By 1985, Al could no longer effectively work or function in society. He watched like a numbed observer as his career in the corporate world and ministry ended. His family suffered and soon disintegrated. Drugs and alcohol gradually took a bigger and bigger role, almost to the point of taking over. His life, in general, had morphed into something unrecognizable. In 1996, Al returned to the VA. The caring doctors and staff helped Al with his health, finances, and hope. He was grateful for the help, but the thirteen medications he was prescribed began to lead him down a new and darker path.
He was prescribed psychotropics, sleep meds, migraine meds, cholesterol meds, weight meds, and the list went on. Excessive medication and mis-medication began to bring as much devastation to his life as the service-connected issues. Al took so much medication he no longer remembered his grandchildren’s names or how to make a sandwich. His weight dropped to 113 pounds, and he became suicidal. He knew he had to change his life, the way he thought about his life. He needed a change – mind, body, and spirit. His turn-around began in 2004.
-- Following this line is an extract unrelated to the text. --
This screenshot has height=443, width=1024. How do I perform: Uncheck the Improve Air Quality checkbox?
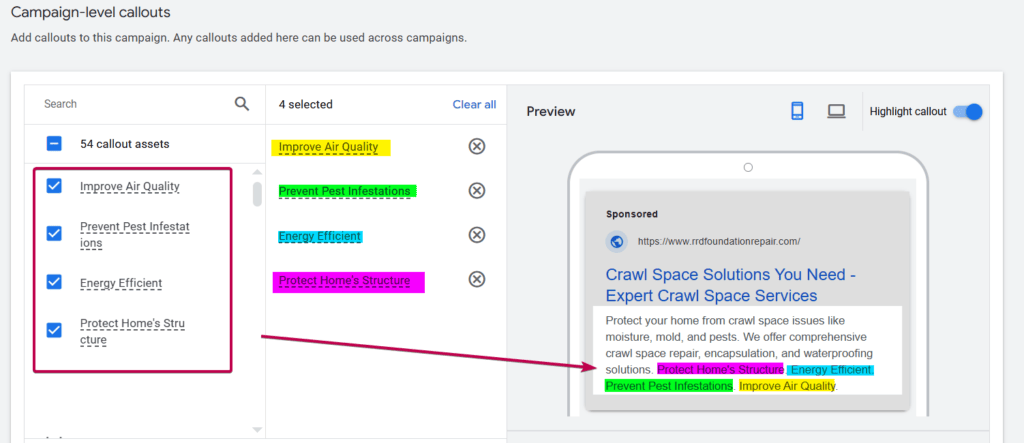(55, 185)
Al wants to share this turnaround with veterans and their families, to see them happy again. It’s possible! Today, Al is free of all drugs and alcohol. He has HOPE for the future. His family is solid. Laughter and joy have returned to his home, and dread is no longer a resident there. After 40 years of medicated sleep – everything offered through the VA system – Al now sleeps with no medication whatsoever. He awakens refreshed and rested, excited about what tomorrow holds. He has learned to live a good life – healthy, happy, successful, prosperous, and free from the physical limitations and fears of the past. He can finally really live!
Though Al is grateful for the VA and never wishes to take away from their mission, he knows it takes a lot more than medicine to get where he is today. He understands that civilians and veterans alike must step forward to assist the VA with helping veterans and their families move forward with dignity and good health. Veterans Hope Center is committed to helping veterans and their families live a full, blessed, productive, and prosperous life. By God’s grace and direction, we will all move forward with hope and success.
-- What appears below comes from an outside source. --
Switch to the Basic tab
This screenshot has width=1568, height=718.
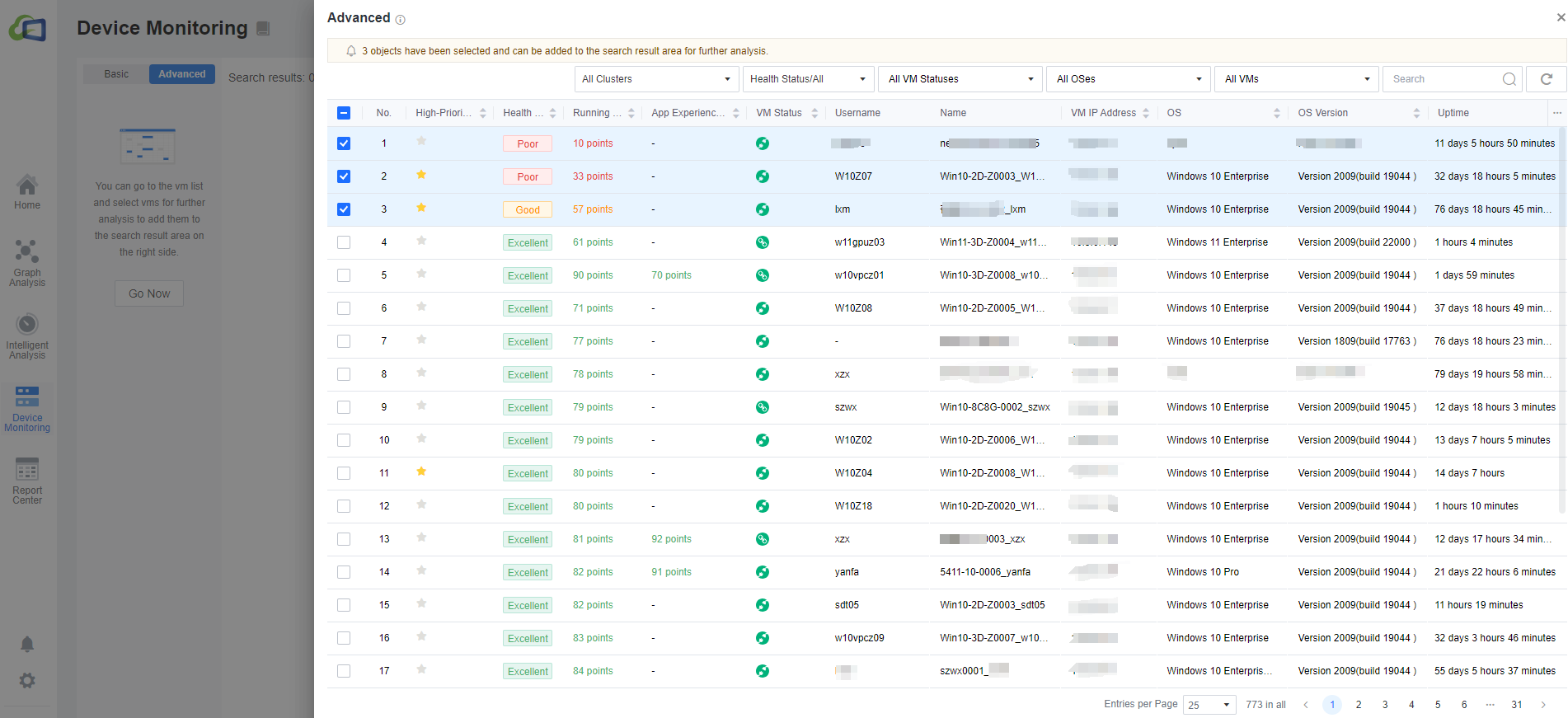click(x=116, y=74)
Connie Jackson, Almer’s wife, understands the struggles and trials of the military family, the importance of resuming an ordinary life as a civilian while assisting in the adjustment and re-adjustment of a discharged partner or family member.
Connie experienced life as a military wife during her first marriage and often had to relocate due to changes in PCS orders. he lived in Fort Riley, Kansas; Fort Bragg, North Carolina; Hamburg, Germany; and, finally, Fort Hood, Texas. Constant relocation and deployment brought challenges personally and to her family.
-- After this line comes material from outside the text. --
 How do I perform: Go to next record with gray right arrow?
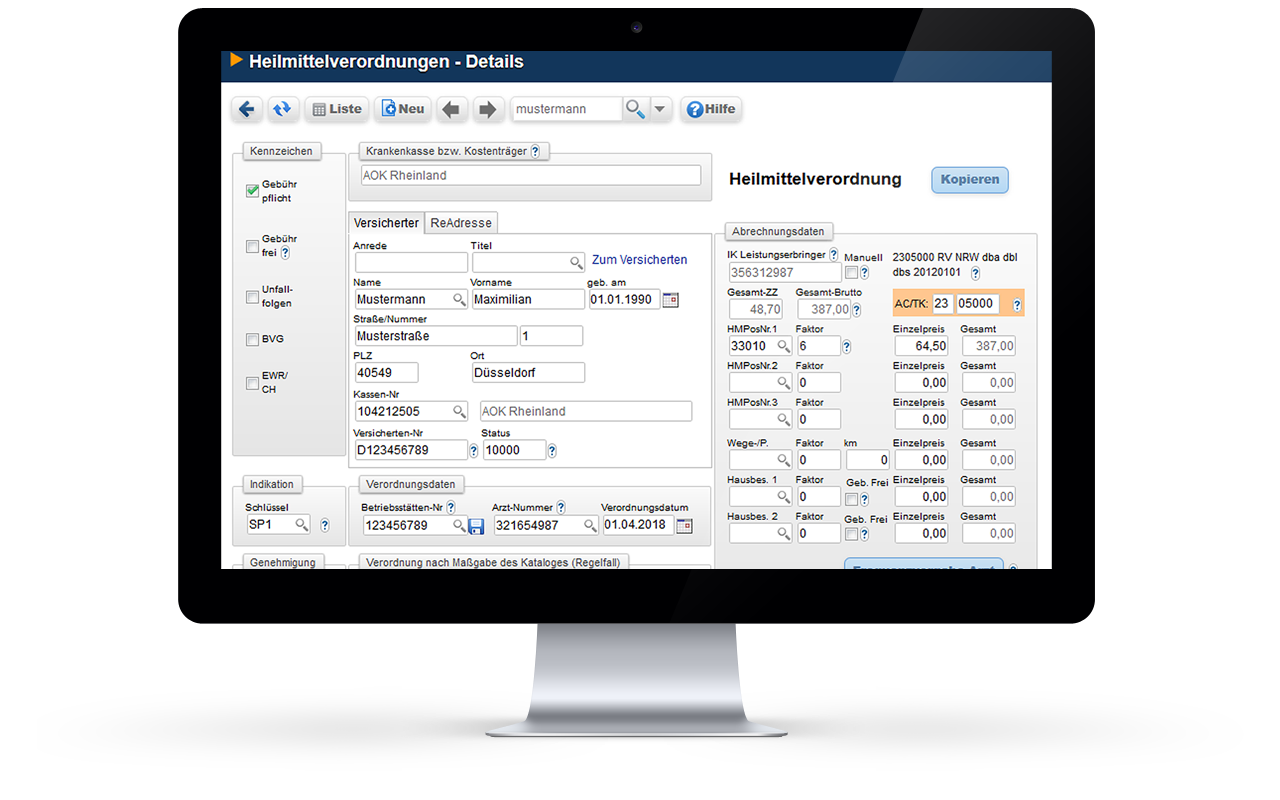pos(487,109)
Connie remembers having stresses of her own: the care young children, no family support system after deployment around the globe, the challenges of language limitations abroad, the lack of employment opportunities for spouses, and even the financial hardships common place in military families. These challenges did not end with discharge or relocation but rather continued unaddressed post-discharge. Though Almer had been discharged many years prior to marrying Connie, she could relate to him and the many stresses he dealt with throughout the years.
Connie understands more than ever the need for family restoration as it returns to civilian life, true for all generations of servicemen and women. Her job is to help facilitate the successful restructuring, restoration, and reintegration of the wives and families, as a whole, into civilian society. Veterans Hope Center will help initiate this healing and life-resuming process. Connie will coordinate family services with a heart to honor and thank those who served.
Connie is the mother of four wonderful children.